IT-Recht aktuell

EuGH: Unliebsame Suchergebnisse müssen u.U. von Google gelöscht werden

EuGH: Löschungsanspruch gegen Google bei Namenssuche

Es gibt unliebsame Interneteinträge von Ihnen, wenn man Ihren Namen bei Suchmaschinen im Internet eingibt? Dann steht Ihnen nun unter Umständen ein Anspruch auf Entfernung gegen den Suchmaschinenbetreiber zu, denn der Europäische Gerichtshof hat am 13. Mai 2014 (Az.

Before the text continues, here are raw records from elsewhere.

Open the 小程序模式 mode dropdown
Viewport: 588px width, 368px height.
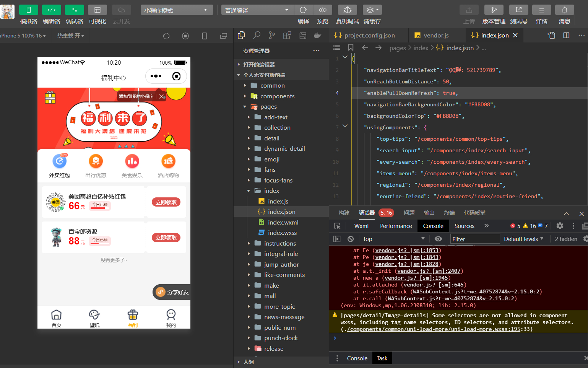177,10
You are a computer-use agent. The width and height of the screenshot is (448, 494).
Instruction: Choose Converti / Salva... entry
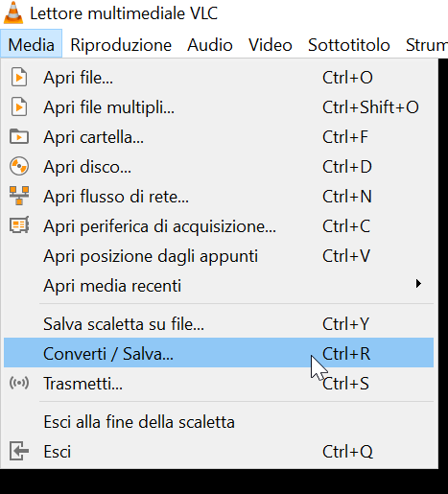(x=219, y=353)
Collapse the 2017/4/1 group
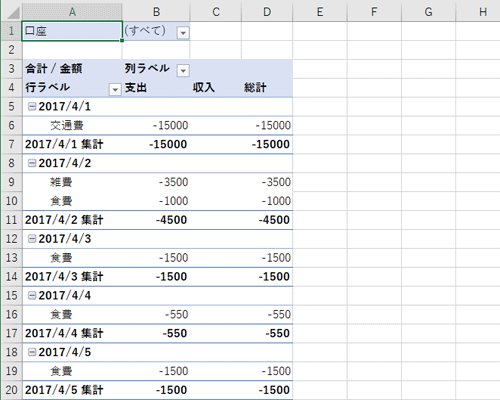This screenshot has height=400, width=500. pyautogui.click(x=32, y=106)
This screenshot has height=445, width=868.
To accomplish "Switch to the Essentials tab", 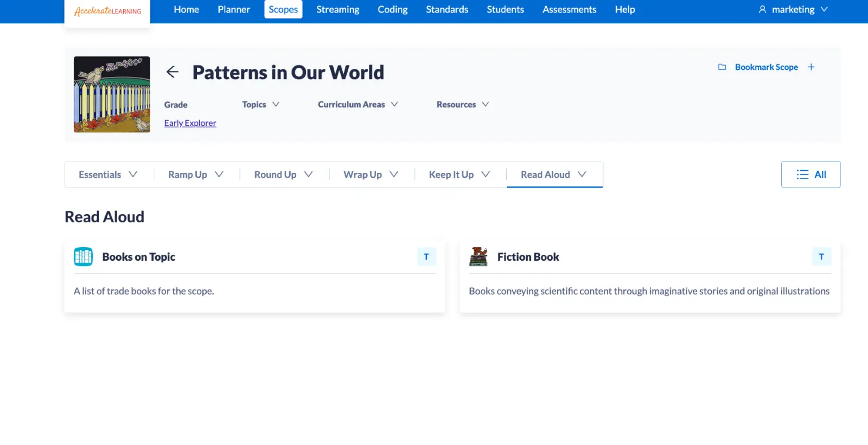I will coord(108,175).
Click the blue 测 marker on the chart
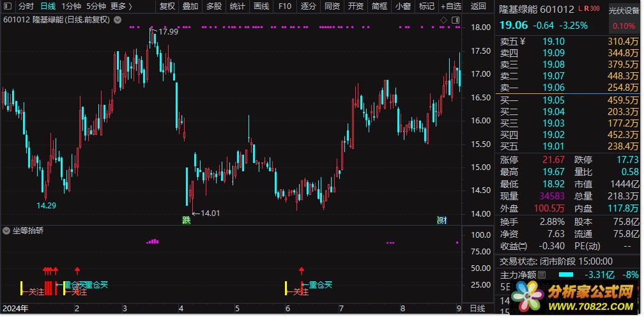Screen dimensions: 644x317 [442, 220]
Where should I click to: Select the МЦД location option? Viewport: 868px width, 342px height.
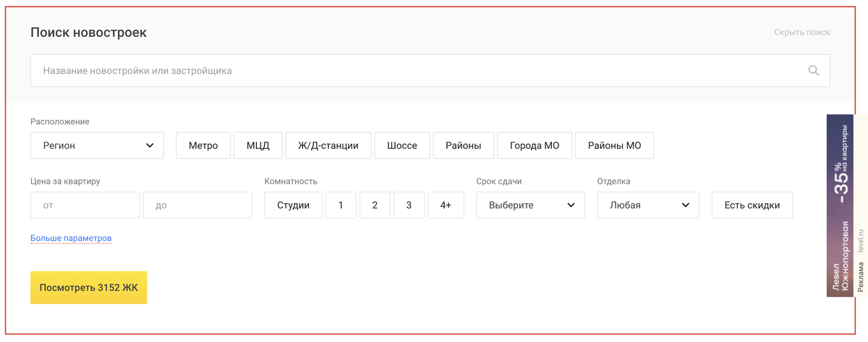[x=258, y=145]
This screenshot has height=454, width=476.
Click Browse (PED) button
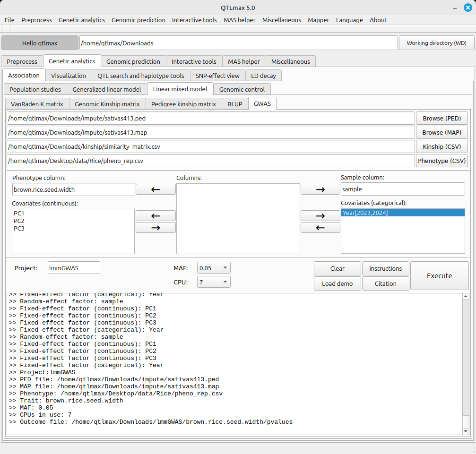click(441, 118)
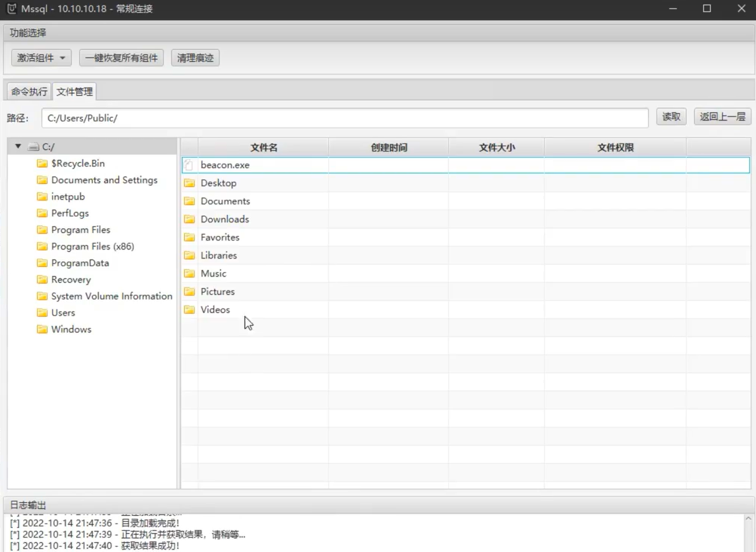Click the inetpub folder icon in tree

pos(42,197)
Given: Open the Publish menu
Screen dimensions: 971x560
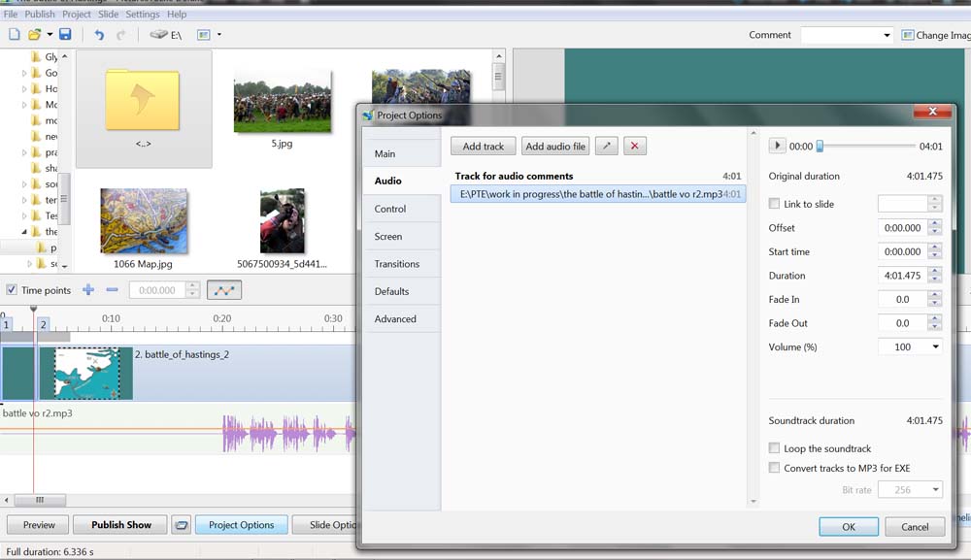Looking at the screenshot, I should coord(40,15).
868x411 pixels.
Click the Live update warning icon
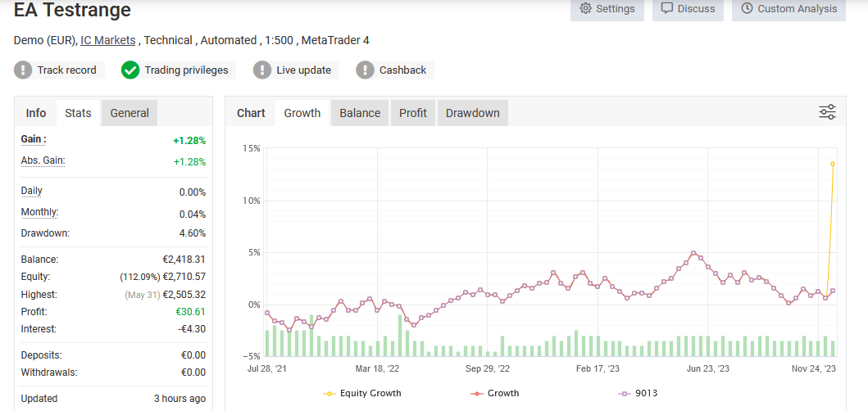(x=262, y=70)
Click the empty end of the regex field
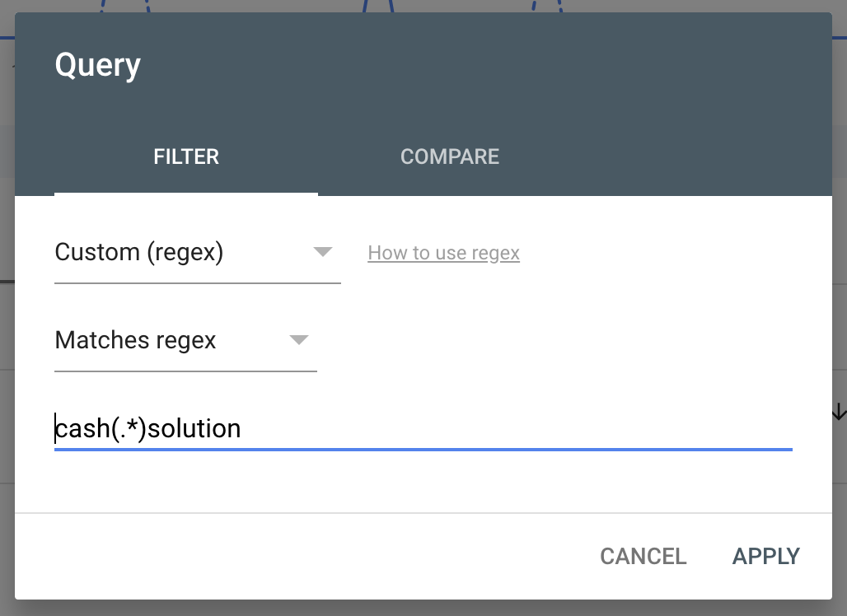Screen dimensions: 847x616 pyautogui.click(x=577, y=429)
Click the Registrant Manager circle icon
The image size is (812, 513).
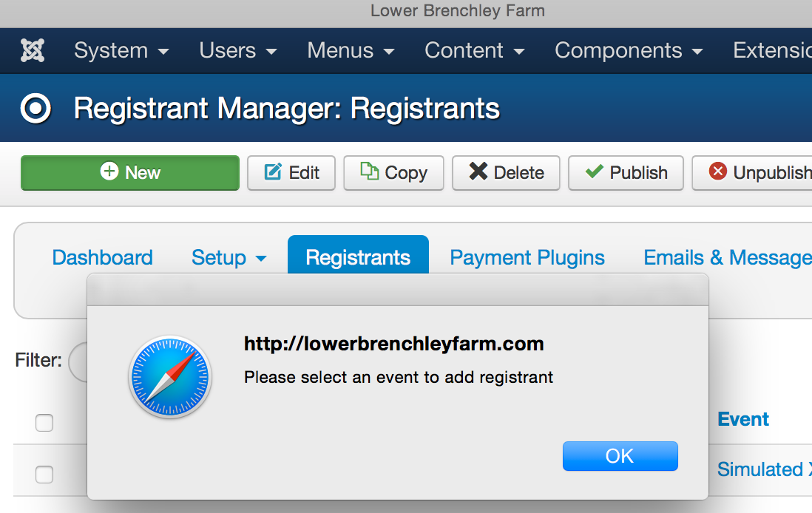(x=35, y=109)
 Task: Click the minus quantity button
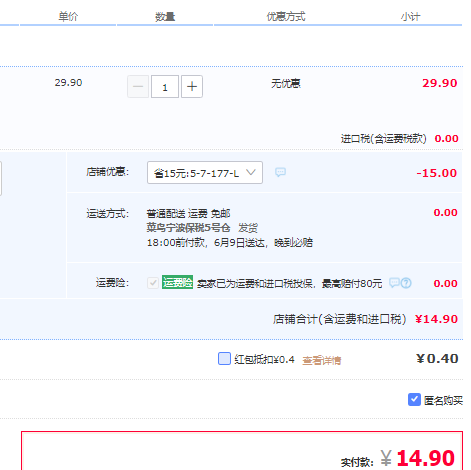138,87
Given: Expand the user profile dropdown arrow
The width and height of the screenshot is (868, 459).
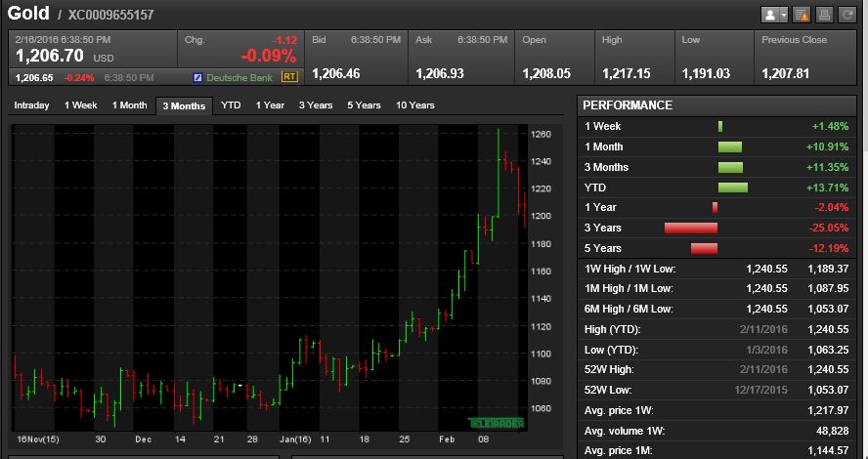Looking at the screenshot, I should point(783,15).
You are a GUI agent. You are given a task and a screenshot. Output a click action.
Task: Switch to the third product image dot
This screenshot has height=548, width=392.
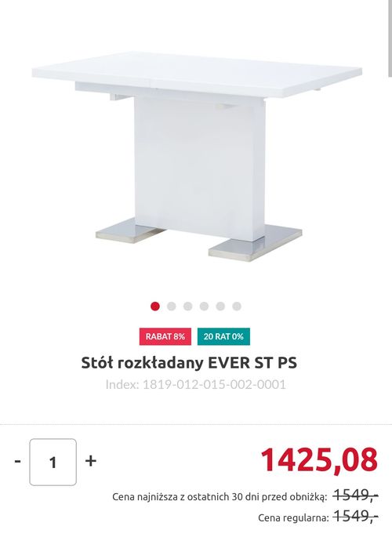coord(188,307)
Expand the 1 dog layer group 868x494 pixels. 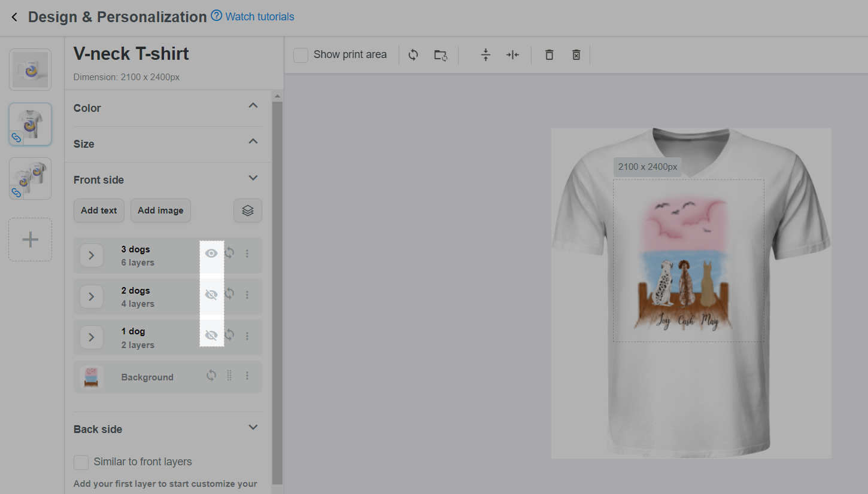click(92, 337)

C 131/12) die Rechte von Betroffenen gestärkt und eine Verantwortlichkeit von Suchmaschinenbetreibern bejaht.

Sachverhalt:

Ein spanischer Staatsangehöriger hatte im Jahr 2010 Beschwerde bei der spanischen Datenschutzagentur (AEPD) gegen  eine in Katalonien weitverbreitete Tageszeitung sowie gegen Google Spain und Google Inc. erhoben. Anstoß war die Tatsache, dass bei der Namenssuche des Betroffenen über die Suchmaschine Google Search stets Links zu zwei Seiten der Tageszeitung aus Januar und März 1998 in der Ergebnisliste erschienen, in deren Rahmen der Name des Betroffenen in Verbindung mit einer Immobilienpfändung wegen Schulden bei der Sozialversicherung genannt wurde.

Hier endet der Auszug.